09 Ottobre 2021, 05:41
2 min di lettura
Sono sciupate le facce dei medici. La pandemia ha scavato rughe profonde che si intravvedono sotto la mascherina. Sono diventati medici in tempo di pace. Erano attrezzati per svolgere la loro missione in tempo di pace. E hanno affrontato una spaventosa guerra che è scoppiata prima che qualcuno avesse il tempo di dichiararla. Le guerre trafiggono quelli che non uccidono, nel clima di morte che li circonda. Una cosa è curare, andando incontro al dolore che si cristallizza in esito, quando è obbligatorio andarci. Un’altra è vedere sacchi neri che escono in continuazione dai reparti. E dentro ci sono le persone.
Sono tirate le facce dei medici.

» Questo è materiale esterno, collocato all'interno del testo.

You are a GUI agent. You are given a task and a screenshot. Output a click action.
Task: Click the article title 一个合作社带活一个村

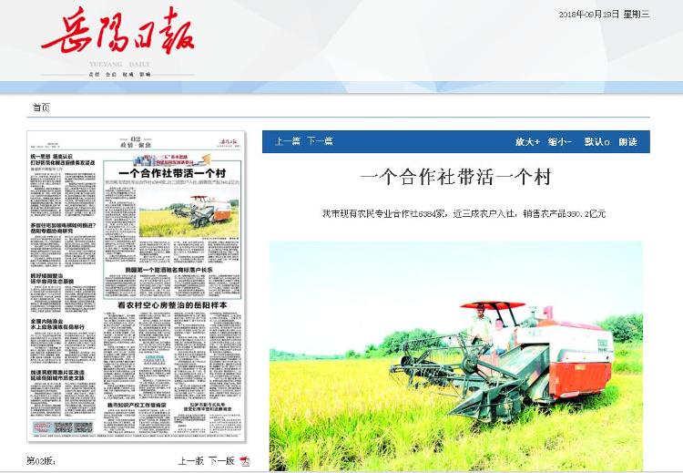tap(455, 177)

Ma ieri, nell’avvio delle terze dosi alla Fiera del Mediterraneo, si sono rilassate. I vaccini rendono felici le persone che pensano e agiscono con cognizione di causa. I vaccini hanno, fin qui, evitato la catastrofe del Covid. Si tratta di un dato inoppugnabile che nessuna bufala potrà mai mettere in discussione.

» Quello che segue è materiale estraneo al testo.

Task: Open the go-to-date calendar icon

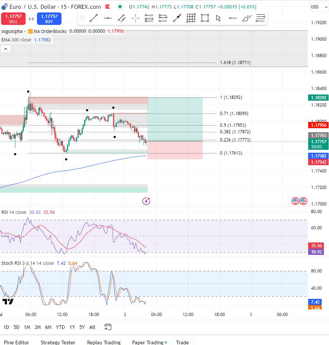Action: [108, 327]
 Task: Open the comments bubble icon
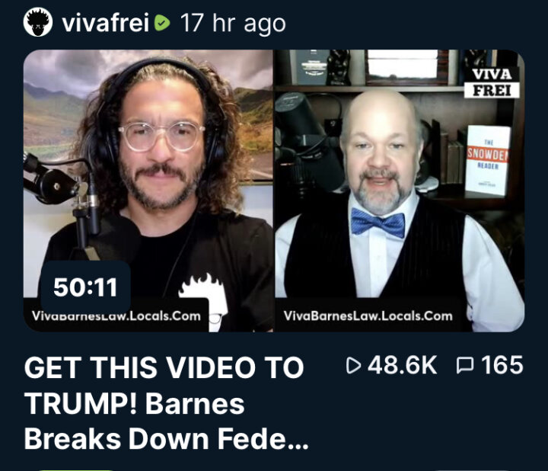click(465, 366)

“Abbiamo ripercorso quello che è successo, come in una specie di psicodramma – racconta il dottore Renato Costa, il commissario per l’emergenza Covid e padrone di casa -. Ho rivisto tanti amici. Ci siamo messi davanti al nostro tabellone e abbiamo rivissuto tutto. I momenti bruttissimi e quelli di sollievo. Abbiamo ricordato giugno, quando la variante Delta si è manifestata in Sicilia. Siamo in un momento importantissimo e dobbiamo continuare ad avere prudenza. Credo che entro ottobre apriremo ad altre categorie per la terza dose, dobbiamo correre”.

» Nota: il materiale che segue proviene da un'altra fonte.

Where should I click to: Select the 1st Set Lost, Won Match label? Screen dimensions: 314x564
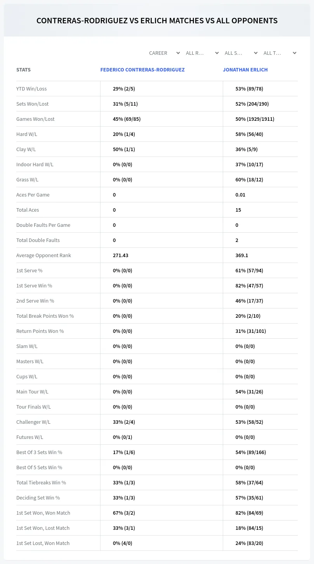(x=43, y=543)
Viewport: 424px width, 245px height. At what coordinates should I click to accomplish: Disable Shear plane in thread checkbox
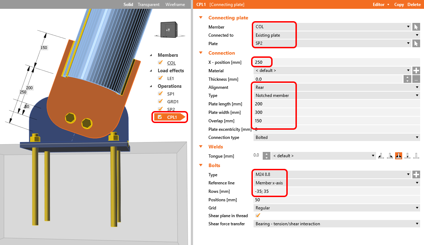[x=258, y=215]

Si sono ritrovati i medici, mentre ognuno arrivava dal suo campo di battaglia. Un modo per dare alla tragedia profondità temporale e sentirsene un po’ meno schiacciati. Ecco che cosa è stato l’avvio delle terze dosi ai sanitari più esposti, all’hub della Fiera che è forse il luogo che meglio racconta l’accaduto. Dallo svago, all’oblio, alla trincea. Si sono messi l’uno accanto all’altro, per somministrarsi reciprocamente il vaccino. Poi si sono raccolti davanti al tabellone che narra l’andamento di una pandemia, come studenti per l’interrogazione finale. E hanno visto in effigie, per la prima volta, il dolore che hanno vissuto, forse provando sollievo.
Si sono guardati. Un ultimo cenno prima del commiato. Si conoscono da sempre. Hanno cominciato la strada accanto, studiando libri difficili con molte fotografie indigeste. Ed eccoli, tutti insieme. Giovani e meno giovani. Marinai di prima nomina e lupi di mare della corsia. Hanno condiviso la festa del vaccino e mancavano soltanto le pizzette, la Fanta e le patatine. Si sono abbracciati a distanza con la mano sul cuore. Sono tornati a casa felici, i nostri medici, con una bella musica danzante nelle orecchie. Se lo meritano.